Celebrating National Teach Ag Day: ag education program rebuilds at UWWritten by Saige Albert
“We are in a building year right now and instituting some changes that have been planned,” comments Haynes. “We’re a fairly small program trying to look at being able to provide teachers to the state and the United States.”
A new leader
Haynes started at UW on July 15, 2011, after receiving his doctorate degree from Oklahoma State University in Stillwater, Okla. in agricultural education, communications and leadership. On receiving his bachelor’s degree in agricultural education from Tarleton State University in Stephenville, Texas, Haynes taught ag science and technology in Texas for 15 years.
“I felt like I had something to provide to higher education,” says Haynes of his motivation for obtaining his doctorate degree and moving to Wyoming. “This is my first year here at UW, and it will be a good place to be.”
Haynes adds that UW offers rigorous research responsibilities and the opportunity to work with a close-knit teacher base.
“I appreciate that eventually I will know all of the teachers in the state, and I am enjoying the opportunity to meet everyone,” says Haynes. “The students here have also really exhibited a drive to excel in what they want to do.”
Opportunities for students
Haynes describes the curriculum that agriculture education students undertake as rigorous and focused on teaching.
“We emphasize very stringently and rigorously the components of teaching in the content areas that they have chosen,” he says. “Their curriculum offers six different areas of emphasis.”
Students choose to concentrate on animal and veterinary science, agroecology, rangeland ecology and watershed management, soil science, agricultural communication and leadership or agricultural business, based on their personal interests.
The program also offers membership in the national professional honorary agricultural education organization Alpha Tau Alpha, to emphasize professional development.
The UW ag education degree program is continually developing with the goal of providing more opportunities for students.

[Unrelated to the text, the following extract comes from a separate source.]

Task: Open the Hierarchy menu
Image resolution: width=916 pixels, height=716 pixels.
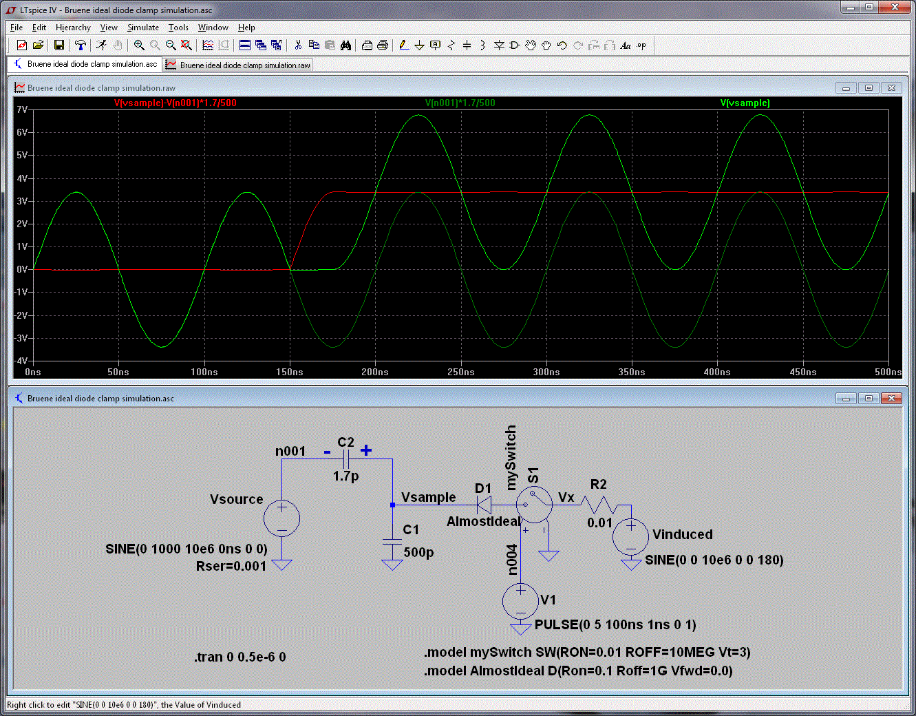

“In addition to receiving a teaching certificate in ag education, we are looking at making changes so students can receive a certificate in biology,” explains Haynes. “This would provide an opportunity for students attending smaller high schools to receive a science credit through ag or opportunities for the teacher to teach biology, as well.”
Haynes adds that the addition of a biology certificate would provide opportunities for small schools that have fewer faculty members.
“We want to build our numbers and be able to provide students with skills that will benefit them, not only in the state of Wyoming, but nationally or internationally,” comments Haynes of the program. “We also want to provide them some opportunities to accomplish their desires in those areas.”
The program currently serves 39 students, and with a total of 48 agriculture education programs in high schools throughout the state, Haynes notes that UW is a good resource for potential hires at school through Wyoming.
“We have a moderate amount of students now, and we are looking to increase that drastically over the next few years,” he adds.
“Agriculture education at UW is alive and well, and we are really sincere about providing opportunities to those students that will allow them to excel,” says Haynes. “We provide a rigorous program with a little bit of a change in direction from where we were. We will keep with some of the things we have done in the past and provide some new outlets to be able to experience and benefit them from the future.”